I thought that I looked ghastly and quite plain-looking as I surveyed myself in a mirror, in my wedding-dress of white satin embroidered with gold, and a headdress and veil of costly lace, before the ceremony, but felt no regret on that account. Sleepless nights, a poor appetite and troubled thoughts are not calculated to enhance beauty, and I should have rejoiced if the sight of me had frightened away my unloved bridegroom.

The latter, dressed in a doublet of black velvet, embroidered with gold and various other adornments, looked coarser and more vulgar than ever. He strutted about, staring at people to see if they admired him and his bride.

'Did you ever see any one like her?' he said in a loud whisper to more than one of his companions. 'Beautiful as an angel, isn't she? And she is mine, mine, mine! And she is very much in love with me,' he had the audacity to add. 'Oh, yes, very much in love with me!'

The last time he said this was when he was waiting, with his best man, in the prettily decorated chapel.

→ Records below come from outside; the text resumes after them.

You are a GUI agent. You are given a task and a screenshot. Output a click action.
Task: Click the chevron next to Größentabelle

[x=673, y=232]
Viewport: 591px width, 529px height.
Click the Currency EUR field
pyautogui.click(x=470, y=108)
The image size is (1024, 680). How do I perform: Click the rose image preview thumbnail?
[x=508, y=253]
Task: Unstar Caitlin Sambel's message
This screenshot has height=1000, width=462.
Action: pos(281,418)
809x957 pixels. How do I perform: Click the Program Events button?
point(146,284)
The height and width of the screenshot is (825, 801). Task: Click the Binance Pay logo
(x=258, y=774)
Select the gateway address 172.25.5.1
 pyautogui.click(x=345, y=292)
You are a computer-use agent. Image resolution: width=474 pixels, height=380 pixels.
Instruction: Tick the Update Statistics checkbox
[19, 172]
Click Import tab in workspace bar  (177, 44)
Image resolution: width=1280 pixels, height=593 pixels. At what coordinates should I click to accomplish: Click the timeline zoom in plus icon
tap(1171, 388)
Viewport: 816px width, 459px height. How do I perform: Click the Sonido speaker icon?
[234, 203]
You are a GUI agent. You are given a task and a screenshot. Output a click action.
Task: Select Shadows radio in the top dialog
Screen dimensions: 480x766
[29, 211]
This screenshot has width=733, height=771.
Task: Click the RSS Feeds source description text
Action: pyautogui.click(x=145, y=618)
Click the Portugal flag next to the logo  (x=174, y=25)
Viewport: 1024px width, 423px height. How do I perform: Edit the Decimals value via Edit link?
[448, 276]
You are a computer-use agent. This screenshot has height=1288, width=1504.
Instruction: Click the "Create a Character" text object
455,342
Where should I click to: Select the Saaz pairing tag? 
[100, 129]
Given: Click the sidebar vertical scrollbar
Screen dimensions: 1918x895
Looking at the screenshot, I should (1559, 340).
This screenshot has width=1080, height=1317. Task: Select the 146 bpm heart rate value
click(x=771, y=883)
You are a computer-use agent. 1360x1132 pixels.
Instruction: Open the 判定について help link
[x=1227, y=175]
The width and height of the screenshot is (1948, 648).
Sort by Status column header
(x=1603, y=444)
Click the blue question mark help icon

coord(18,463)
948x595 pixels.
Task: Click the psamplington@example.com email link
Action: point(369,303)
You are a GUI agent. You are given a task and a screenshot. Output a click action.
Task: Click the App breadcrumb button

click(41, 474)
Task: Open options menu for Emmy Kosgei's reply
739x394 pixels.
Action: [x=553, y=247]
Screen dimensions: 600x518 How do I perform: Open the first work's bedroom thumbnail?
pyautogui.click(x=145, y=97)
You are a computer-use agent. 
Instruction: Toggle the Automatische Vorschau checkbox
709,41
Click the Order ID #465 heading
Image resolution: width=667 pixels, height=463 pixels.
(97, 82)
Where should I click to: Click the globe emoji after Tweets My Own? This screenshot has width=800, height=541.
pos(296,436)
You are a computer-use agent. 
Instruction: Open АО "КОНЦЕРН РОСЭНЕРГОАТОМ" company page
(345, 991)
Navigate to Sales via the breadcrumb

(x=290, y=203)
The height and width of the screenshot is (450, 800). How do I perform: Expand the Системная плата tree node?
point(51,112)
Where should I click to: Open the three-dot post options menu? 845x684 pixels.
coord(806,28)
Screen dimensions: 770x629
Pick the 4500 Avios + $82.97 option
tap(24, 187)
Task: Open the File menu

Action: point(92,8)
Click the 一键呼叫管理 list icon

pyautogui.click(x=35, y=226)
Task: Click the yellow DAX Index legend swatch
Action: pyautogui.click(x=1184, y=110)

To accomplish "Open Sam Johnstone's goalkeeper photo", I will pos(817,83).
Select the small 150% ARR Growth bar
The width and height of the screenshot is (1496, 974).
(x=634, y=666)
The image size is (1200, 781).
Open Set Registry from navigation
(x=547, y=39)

I overheard him as I walked up the aisle, leaning on the man's arm who was to play the part of father and give me away. Then, for a moment, I awoke out of the stupor in which I was plunged while acting my part mechanically, and, raising my eyes, looked reproachfully at Sir Claudius. He shifted his eyes uneasily, and, with a sudden realization of what I was doing, I looked keenly around for some way of escape. I had prayed so very much that a way of escape would be opened for me out of the terrible tangle into which my life had got. Surely there must be some way of escape.

The little building was packed with the guests, the followers and the servants of Sir Claudius; behind me stood his sisters, my jailer-bridesmaids; before me was my enemy, soon to be transformed into my husband, unless by some bold stroke I could now, at the eleventh hour, avert the coming calamity. At that moment I perceived the lad Saul, standing by a door, watching me with eager eyes out of an almost colourless face, and as I looked at him I saw his lips saying, 'Wait,' though no sound fell from them.

I was certain that he said 'Wait,' although I was not learned in lip-reading, and, remembering that he had promised to try to save me from Sir Claudius, instantly resolved to delay my progress as much as possible.

For that purpose I stumbled over my dress, and fell upon my knees, in spite of my companion's efforts to keep me up. This occasioned a few moments' delay, for when I was on my feet again I clung to the arm on which I leaned, whispering that I felt faint.